Das Geburtshaus in Gießen-Rödgen ist einer der beiden Orte, den die Berlinerin für ihren Film aufgesucht hatte. Von Frühling bis Herbst begleitete sie drei werdende Mütter und deren Familien, die sich für eine Geburt ihres Kindes abseits der klinischen Atmosphäre des Krankenhauses entschieden hatten. Freudige Erwartung prägt hier das Bild; auch ein Stück Gelassenheit spielt mit, da es für die meisten Frauen nicht die erste Entbindung war. Aber auch über ihre Sorgen berichteten die werdenden Mütter; über die bevorstehende Geburt, die niemals Routine sein kann, und die finanzielle und physische Belastung, die eine kinderreiche Familie bedeuten kann.
Breitel verknüpfte die Interviews und Einblicke in das Gießener Geburtshaus mit Eindrücken aus einem Sterbehospiz für krebskranke Menschen in der Nähe von Köln. Ein Ort des Abschieds vom Leben der jedoch auch dessen Entdeckung bedeuten kann: Für viele Bewohner, so formuliert es die Sterbebegleiterin Sibilla Brombach-Lersch, sei ihr Aufenthalt wie eine »zweite Geburt«, die ein neues Bewusstsein für das eigene Leben schaffe.
Behutsam näherte sich Breitel den Menschen im Hospiz, sensibilisiert für deren Situation, was gleichsam schonend für den Zuschauer ist: Eindrücklich, aber nicht zu schmerzhaft ist diese Konfrontation mit dem Tod und der eigenen Vergänglichkeit.
Eigentlich, so war es geplant, sollte die Regisseurin an diesem Abend im »Traumstern« selbst zugegen sein, um auch mit interessierten Zuschauern reden zu können.
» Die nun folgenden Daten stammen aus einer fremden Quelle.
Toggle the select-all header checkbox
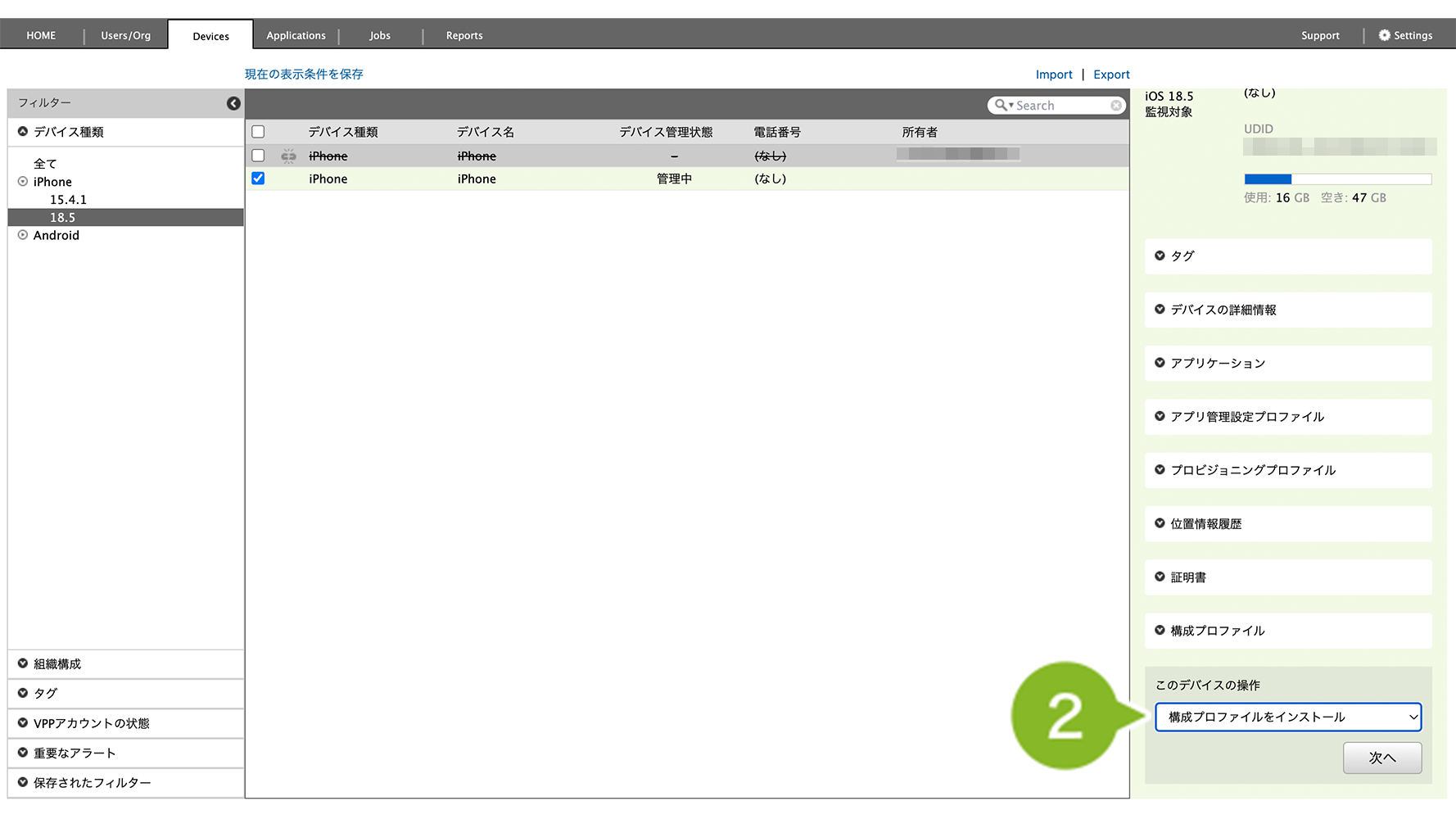 click(258, 132)
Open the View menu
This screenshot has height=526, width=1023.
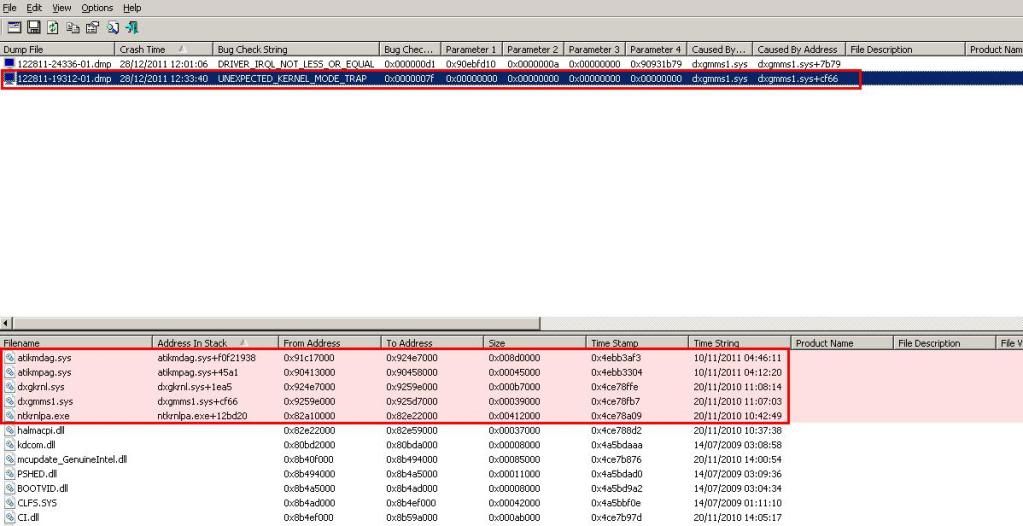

Zwar wurde Breitel krankheitsbedingt davon abgehalten, diese Chance wahrzunehmen, doch fanden sich einige Mitwirkende ein, um über »Leben« zu diskutieren. Gerade Dorothea Heidorn, die Leiterin des Geburtshauses in Rödgen, gab sich, wie schon im Film, kämpferisch und forderte eine Abkehr von der in den meisten Krankenhäusern praktizierten Entbindungspraxis.
Die anschließende Diskussion spiegelte die Glaubenskämpfe wider, die zwischen Schulmedizinern und Vertretern alternativer Methoden toben. Geburt und Tod, so lässt sich schließen, sind - neben ganz persönlichen Erfahrungen - Themen mit politischer Brisanz.
Der Ausgangspunkt für diese Erkenntnis, der Dokumentarfilm »Leben«, ist im »Traumstern« noch einmal als Matinee-Vorstellung am 25. Februar zu sehen.